* [Excerpt]
▽
Tankers safe! Protests rude! National Energy Board fair! Save Albertans' asses!

Rafe Mair 2 Feb 2015TheTyee.ca

Rafe Mair writes a column for The Tyee every second Monday. Read his previous columns here. He is also a founding contributor to The Common Sense Canadian.

It is always so comforting to know that the Vancouver Sun cares enough for us to keep us impartially informed of matters environmental. For example, they've done it for us twice on the same day.

In the Jan. 28 edition, Stephen Ewart provides, we are told, the "View from Alberta" (where else?). A columnist for Postmedia's Calgary Herald, Ewart previously was employed crafting messages for the oil and gas industry. Yet here he seeks to advise those who would stand in the way of the oil and gas industry.
△
* [Directive 1]
Recast the records between the lines holding "just [533, 379]" and "possibly [371, 1208]", inclusive, as a two-column CSV with the headers word and coordinates. Give one row per line, with each value in its own quoted field and any line breaks replaced by spaces.
The text and the records come from unrelated sources.

* [Word and element locating data]
▽
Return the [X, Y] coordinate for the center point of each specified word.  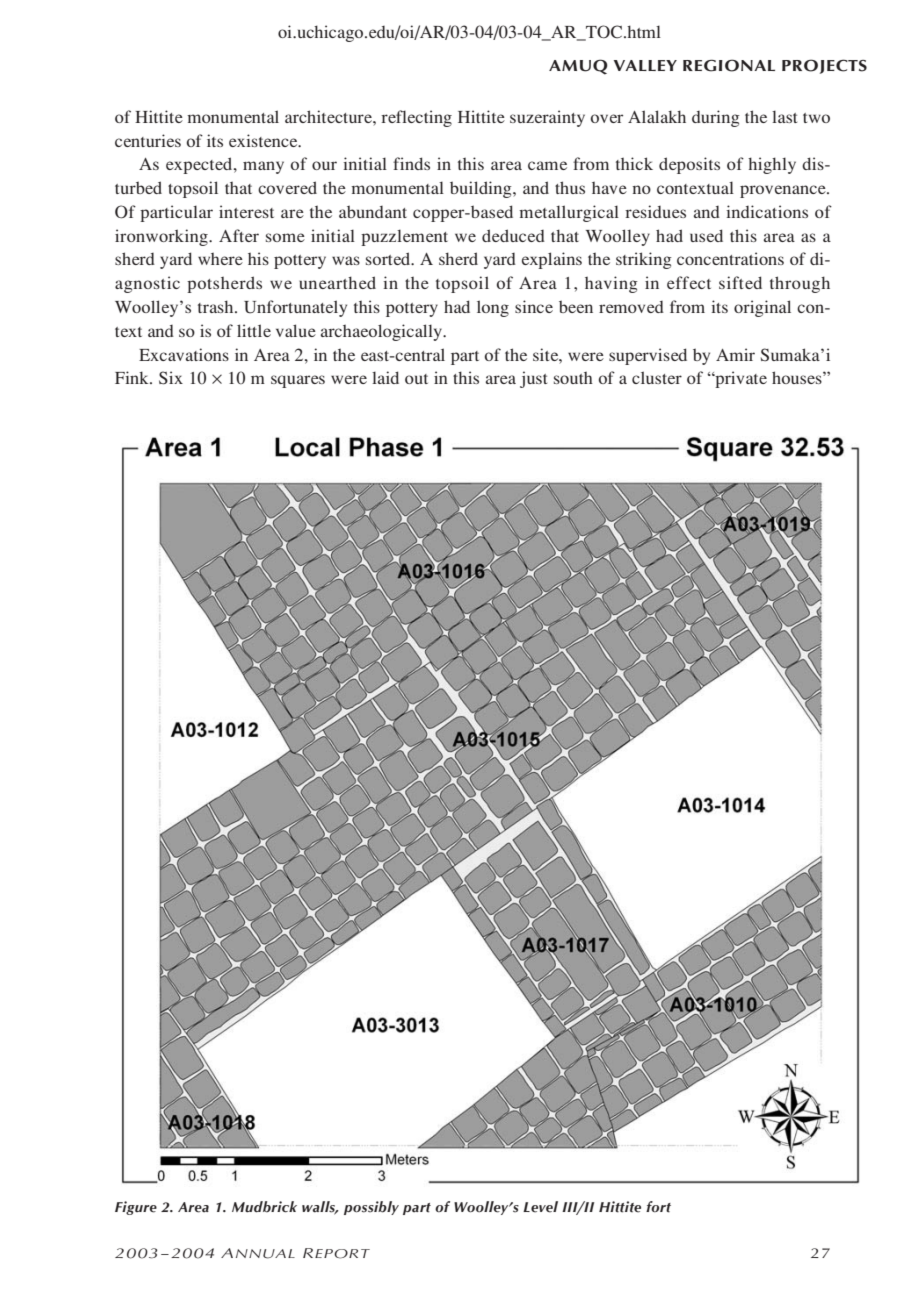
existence [264, 140]
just [533, 379]
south [573, 378]
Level [540, 1207]
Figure [136, 1208]
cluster [657, 377]
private [740, 379]
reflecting [416, 118]
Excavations [184, 354]
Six [171, 378]
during [716, 118]
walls [320, 1207]
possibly [371, 1208]
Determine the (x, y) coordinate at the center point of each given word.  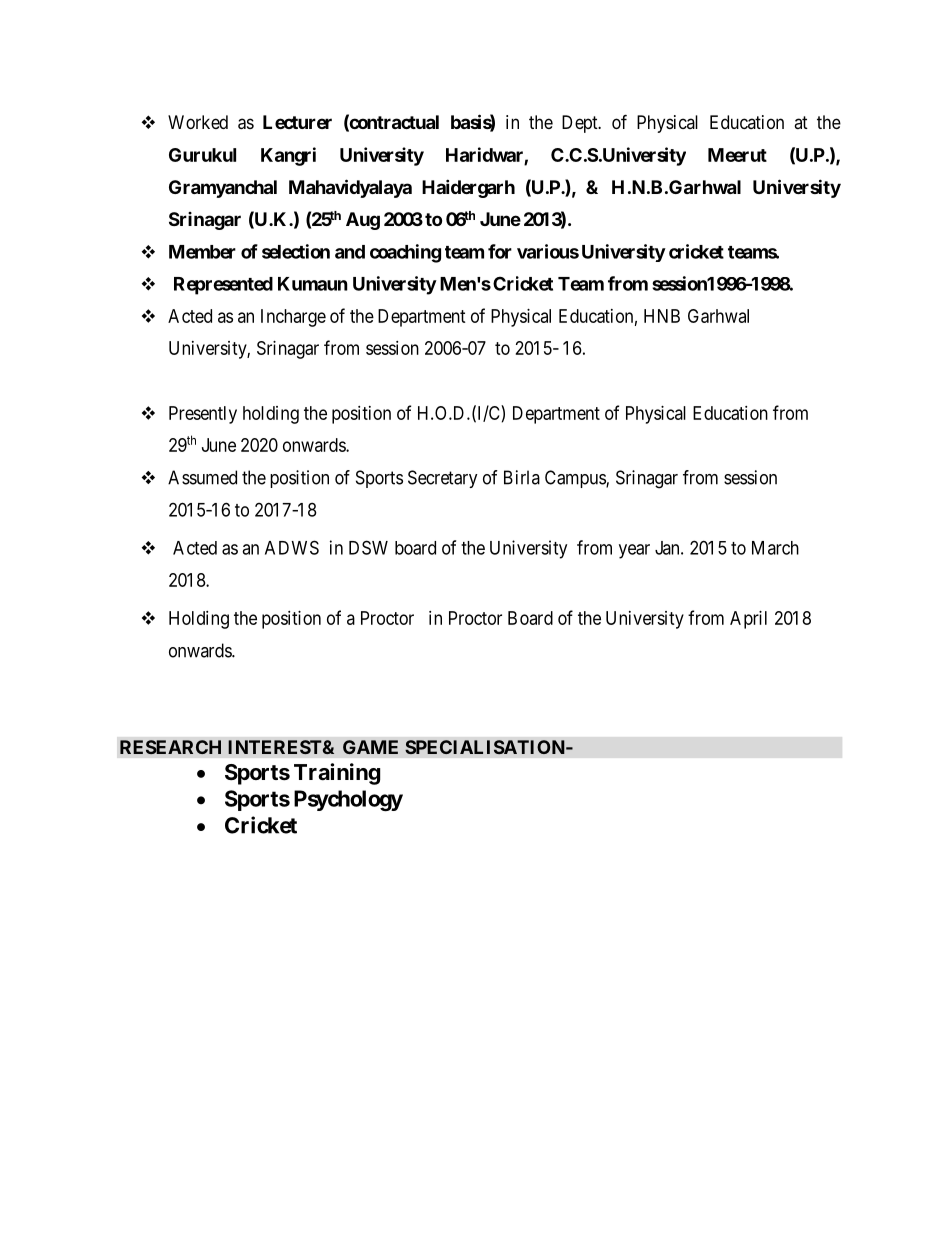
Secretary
△
* [Directive 2]
Reproduce the passage of the column between "Tankers safe! Protests" and "the same day.", inclusive, word for word.

* [Exercise result 1]
word,coordinates
"just","[533, 379]"
"south","[573, 378]"
"Level","[540, 1207]"
"Figure","[136, 1208]"
"cluster","[657, 377]"
"private","[740, 379]"
"reflecting","[416, 118]"
"Excavations","[184, 354]"
"Six","[171, 378]"
"during","[716, 118]"
"walls","[320, 1207]"
"possibly","[371, 1208]"

* [Exercise result 2]
Tankers safe! Protests rude! National Energy Board fair! Save Albertans' asses!

Rafe Mair 2 Feb 2015TheTyee.ca

Rafe Mair writes a column for The Tyee every second Monday. Read his previous columns here. He is also a founding contributor to The Common Sense Canadian.

It is always so comforting to know that the Vancouver Sun cares enough for us to keep us impartially informed of matters environmental. For example, they've done it for us twice on the same day.